Wood Badge Ticket
A Personal Vision of Success
One of the great traditions of Wood Badge is the ticket. In Baden-Powell’s day, those in the military were expected to pay their own way back to England at the end of their service. To economize, soldiers nearing completion of their duties would seek assignments at posts increasingly close to home—a process known as working your ticket.
During this course, you will be asked to develop a ticket—a list of goals that will allow you to use your new leadership skills in ways that strengthens Scouting in your home unit, district, and council.

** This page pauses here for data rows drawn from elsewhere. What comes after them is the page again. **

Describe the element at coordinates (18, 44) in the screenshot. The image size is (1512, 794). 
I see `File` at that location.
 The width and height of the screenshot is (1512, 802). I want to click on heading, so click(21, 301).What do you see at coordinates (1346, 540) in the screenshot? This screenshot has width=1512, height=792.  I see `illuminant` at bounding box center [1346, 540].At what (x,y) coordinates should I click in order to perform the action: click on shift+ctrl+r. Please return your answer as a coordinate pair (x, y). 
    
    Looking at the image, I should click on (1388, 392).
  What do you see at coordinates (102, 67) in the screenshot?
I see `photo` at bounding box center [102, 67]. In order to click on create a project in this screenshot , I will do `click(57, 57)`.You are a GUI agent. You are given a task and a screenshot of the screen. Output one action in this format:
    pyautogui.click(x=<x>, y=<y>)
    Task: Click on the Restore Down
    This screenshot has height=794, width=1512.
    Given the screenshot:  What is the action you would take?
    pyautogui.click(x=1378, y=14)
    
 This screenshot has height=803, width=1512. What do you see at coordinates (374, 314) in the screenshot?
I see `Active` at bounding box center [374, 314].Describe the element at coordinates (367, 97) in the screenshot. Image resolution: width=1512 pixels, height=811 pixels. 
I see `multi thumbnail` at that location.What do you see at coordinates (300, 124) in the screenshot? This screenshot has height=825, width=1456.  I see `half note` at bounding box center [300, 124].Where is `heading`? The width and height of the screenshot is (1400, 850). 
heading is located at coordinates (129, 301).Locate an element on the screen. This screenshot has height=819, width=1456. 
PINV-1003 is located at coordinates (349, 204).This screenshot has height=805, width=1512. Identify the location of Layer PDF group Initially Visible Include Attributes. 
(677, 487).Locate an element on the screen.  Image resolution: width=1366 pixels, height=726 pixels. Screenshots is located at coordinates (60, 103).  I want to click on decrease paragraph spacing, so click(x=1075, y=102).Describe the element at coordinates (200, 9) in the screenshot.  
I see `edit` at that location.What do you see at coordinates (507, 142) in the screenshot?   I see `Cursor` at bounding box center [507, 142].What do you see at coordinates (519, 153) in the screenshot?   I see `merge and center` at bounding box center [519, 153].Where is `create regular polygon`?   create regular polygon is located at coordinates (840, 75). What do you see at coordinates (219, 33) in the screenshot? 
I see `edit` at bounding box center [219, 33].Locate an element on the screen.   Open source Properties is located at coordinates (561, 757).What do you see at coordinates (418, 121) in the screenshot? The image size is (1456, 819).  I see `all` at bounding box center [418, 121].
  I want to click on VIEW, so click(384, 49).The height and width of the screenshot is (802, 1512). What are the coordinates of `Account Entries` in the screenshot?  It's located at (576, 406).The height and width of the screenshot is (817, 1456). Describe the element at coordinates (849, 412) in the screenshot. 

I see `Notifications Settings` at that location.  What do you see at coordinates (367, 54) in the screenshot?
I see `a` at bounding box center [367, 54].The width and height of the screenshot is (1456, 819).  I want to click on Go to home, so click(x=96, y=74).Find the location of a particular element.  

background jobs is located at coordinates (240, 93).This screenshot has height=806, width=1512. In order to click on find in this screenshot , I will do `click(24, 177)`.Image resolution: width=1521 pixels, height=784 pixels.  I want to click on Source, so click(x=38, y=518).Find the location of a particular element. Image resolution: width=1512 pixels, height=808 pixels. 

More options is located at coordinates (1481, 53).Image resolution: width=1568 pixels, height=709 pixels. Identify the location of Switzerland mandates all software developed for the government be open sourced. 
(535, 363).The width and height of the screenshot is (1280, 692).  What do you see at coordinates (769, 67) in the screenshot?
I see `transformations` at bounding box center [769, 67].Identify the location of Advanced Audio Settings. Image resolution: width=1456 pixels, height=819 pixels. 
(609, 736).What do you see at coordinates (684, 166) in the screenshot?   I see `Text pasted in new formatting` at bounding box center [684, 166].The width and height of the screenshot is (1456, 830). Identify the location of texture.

Your answers on the precourse assignment, ‘Twenty Questions,’ will have helped you think through what is important to you, what roles you play in Scouting and in your life, and where you see yourself in the future. That deepened awareness forms a pool of information you can use as you begin to formulate your ticket. You will develop a vision and consider a plan that will allow you to make that vision a reality. That’s at the heart of the Wood Badge ticket. Along the way, you are very likely to discover that the values of Scouting form the foundation for your vision.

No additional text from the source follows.